View the Agenda (pdf)
Characterizing the geospace environment requires measurements from several regions within the geospace. Fortunately, data to advance the scientific understanding of the geospace environment are growing across the four V’s of ‘big data’: 1) Volume; 2) Variety; 3) Veracity (i.e., uncertainty); and 4) Velocity. This growth represents both a challenge to efficiently and comprehensively utilize these data, and an opportunity for new discovery by embracing new technologies and analysis capabilities that scale well to the geospace environment.
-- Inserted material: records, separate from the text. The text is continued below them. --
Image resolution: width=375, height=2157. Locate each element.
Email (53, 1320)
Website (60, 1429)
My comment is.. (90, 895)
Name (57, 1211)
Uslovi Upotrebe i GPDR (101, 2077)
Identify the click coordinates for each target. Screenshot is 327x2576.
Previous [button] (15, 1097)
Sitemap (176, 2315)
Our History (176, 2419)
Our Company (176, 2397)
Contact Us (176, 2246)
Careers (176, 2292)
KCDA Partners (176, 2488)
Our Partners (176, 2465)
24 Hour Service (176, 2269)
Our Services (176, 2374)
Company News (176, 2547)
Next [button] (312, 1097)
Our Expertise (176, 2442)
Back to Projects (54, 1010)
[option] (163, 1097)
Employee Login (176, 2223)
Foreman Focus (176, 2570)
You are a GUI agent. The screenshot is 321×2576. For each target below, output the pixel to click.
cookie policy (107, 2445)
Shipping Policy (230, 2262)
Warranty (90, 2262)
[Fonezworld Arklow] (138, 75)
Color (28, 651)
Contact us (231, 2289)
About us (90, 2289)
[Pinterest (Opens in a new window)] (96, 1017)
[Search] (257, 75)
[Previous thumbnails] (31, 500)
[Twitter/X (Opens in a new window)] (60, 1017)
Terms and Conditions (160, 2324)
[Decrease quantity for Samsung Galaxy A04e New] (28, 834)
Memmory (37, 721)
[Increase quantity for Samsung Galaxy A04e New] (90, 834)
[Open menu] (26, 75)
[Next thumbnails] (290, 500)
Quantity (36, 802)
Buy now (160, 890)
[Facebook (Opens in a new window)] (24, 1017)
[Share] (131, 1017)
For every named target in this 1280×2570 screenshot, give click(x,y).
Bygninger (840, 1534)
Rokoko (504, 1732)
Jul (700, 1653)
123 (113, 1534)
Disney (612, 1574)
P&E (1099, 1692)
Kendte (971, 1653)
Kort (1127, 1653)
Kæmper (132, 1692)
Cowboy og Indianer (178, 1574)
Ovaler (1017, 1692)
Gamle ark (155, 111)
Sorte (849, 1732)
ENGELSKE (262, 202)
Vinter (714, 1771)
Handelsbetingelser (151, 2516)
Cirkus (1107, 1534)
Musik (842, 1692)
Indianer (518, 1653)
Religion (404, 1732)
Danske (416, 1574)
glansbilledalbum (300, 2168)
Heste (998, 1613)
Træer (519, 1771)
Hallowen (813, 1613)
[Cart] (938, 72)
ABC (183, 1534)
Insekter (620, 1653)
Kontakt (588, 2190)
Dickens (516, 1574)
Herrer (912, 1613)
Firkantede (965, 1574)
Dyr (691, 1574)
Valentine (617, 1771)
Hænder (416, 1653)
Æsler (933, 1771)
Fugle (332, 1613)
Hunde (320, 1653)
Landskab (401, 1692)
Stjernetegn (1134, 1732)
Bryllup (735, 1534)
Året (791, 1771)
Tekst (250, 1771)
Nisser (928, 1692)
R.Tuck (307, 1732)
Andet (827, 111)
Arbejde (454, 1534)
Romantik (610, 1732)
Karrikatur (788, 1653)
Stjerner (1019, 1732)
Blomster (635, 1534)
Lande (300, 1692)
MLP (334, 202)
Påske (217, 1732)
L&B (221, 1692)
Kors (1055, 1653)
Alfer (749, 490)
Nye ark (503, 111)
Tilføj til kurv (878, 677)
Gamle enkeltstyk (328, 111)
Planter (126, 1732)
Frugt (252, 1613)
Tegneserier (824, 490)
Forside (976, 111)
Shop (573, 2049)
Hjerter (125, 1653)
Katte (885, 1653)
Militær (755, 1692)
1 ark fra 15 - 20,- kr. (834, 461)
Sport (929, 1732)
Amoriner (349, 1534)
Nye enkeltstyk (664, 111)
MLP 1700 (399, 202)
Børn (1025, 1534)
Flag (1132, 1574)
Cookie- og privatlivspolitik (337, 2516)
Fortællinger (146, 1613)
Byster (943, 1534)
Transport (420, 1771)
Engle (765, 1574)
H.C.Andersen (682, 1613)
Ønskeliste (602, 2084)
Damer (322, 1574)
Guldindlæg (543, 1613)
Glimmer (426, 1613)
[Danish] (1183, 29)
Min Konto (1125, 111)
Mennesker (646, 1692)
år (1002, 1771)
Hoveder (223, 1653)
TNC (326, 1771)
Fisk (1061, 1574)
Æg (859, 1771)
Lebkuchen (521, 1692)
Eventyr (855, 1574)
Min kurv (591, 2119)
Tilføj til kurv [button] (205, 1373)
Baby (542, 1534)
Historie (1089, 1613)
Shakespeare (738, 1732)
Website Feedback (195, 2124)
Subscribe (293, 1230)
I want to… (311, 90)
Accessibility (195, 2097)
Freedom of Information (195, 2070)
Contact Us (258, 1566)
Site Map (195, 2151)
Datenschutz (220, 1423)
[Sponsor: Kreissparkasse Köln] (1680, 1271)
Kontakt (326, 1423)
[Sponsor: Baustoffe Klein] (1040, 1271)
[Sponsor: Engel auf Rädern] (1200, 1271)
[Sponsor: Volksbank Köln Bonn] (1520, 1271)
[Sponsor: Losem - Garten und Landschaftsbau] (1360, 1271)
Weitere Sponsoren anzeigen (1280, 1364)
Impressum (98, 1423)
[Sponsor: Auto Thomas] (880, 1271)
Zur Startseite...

These developments have revolutionized the creation of new scientific insights from data through the union of statistics, computer science, applied mathematics, and visualization, i.e., data science.
Specifically in 2021, we will highlight the theme of information representation, defined broadly to include all components of the data lifecycle:
- Data collection: use of data science to more intelligently collect data - Data management: use of data science to more intelligently structure data (e.g., linking data and knowledge graphs) - Data analysis: use of data science to more intelligently relate input to output (e.g., machine learning) - Data communication: use of data science to more intelligently visualize and relate data.
There has now been a series of devoted CEDAR Data Science sessions dating back to 2017, that have continuously supported our community in unifying data and domain sciences and evolved to meet the new demands/challenges.The progress our community has made sets the stage for a new session that will not only continue to share the latest progress, but will also solidify the CEDAR community as a guiding example as we outline the next decade of Heliophysics.
Therefore, the proposed workshop is a timely effort to sustain and amplify the momentum from what is now a long legacy of advancing CEDAR science through data science, including the following selected workshops that the conveners have planned or been central contributors to:
- Next Generation System Science (2017) (pdf)
- Digital Geospace (2017) (pdf)
- Grand Challenge: Multi-scale I-T System Dynamics (pdf) (started in 2018 with multiple sessions - see, specifically, my introduction to our GC from the data perspective)
- Next Generation CEDAR Science (2018) (pdf)
- The challenge, opportunity, and art of data science for geospace (2019) (pdf)
- Data Science in CEDAR: Progress, Capacity-Building, and Traversing Disciplines (2020) (pdf)
This session will respond to several thrusts of the Decadal Survey:
- Determine the origins of the Sun’s activity and predict the variations of the space environment, - Enable effective space weather and climatology capabilities, and - The need to establish a space weather research program to effectively transition research to operations;
and the CEDAR Strategic Plan:
- Strategic Thrust 6 : Manage, Mine, and Manipulate Geoscience Data and Models,
- Strategic Thrust 1 : Encourage and Undertake a Systems Perspective to Geospace;
which collectively emphasize a need to embrace data science.
Additionally, the National Science Foundation announced new investments that will be made toward their 10 ‘big ideas’, particularly focusing on two ideas that together objectify radically interdisciplinary work and data science across the scientific landscape:
The members of the CEDAR community are making valuable strides to embrace and create a structure for data science and NSF big ideas. Therefore, this session will extend the conversation around increasing capability to address data challenges and opportunities and growing convergence in the CEDAR community.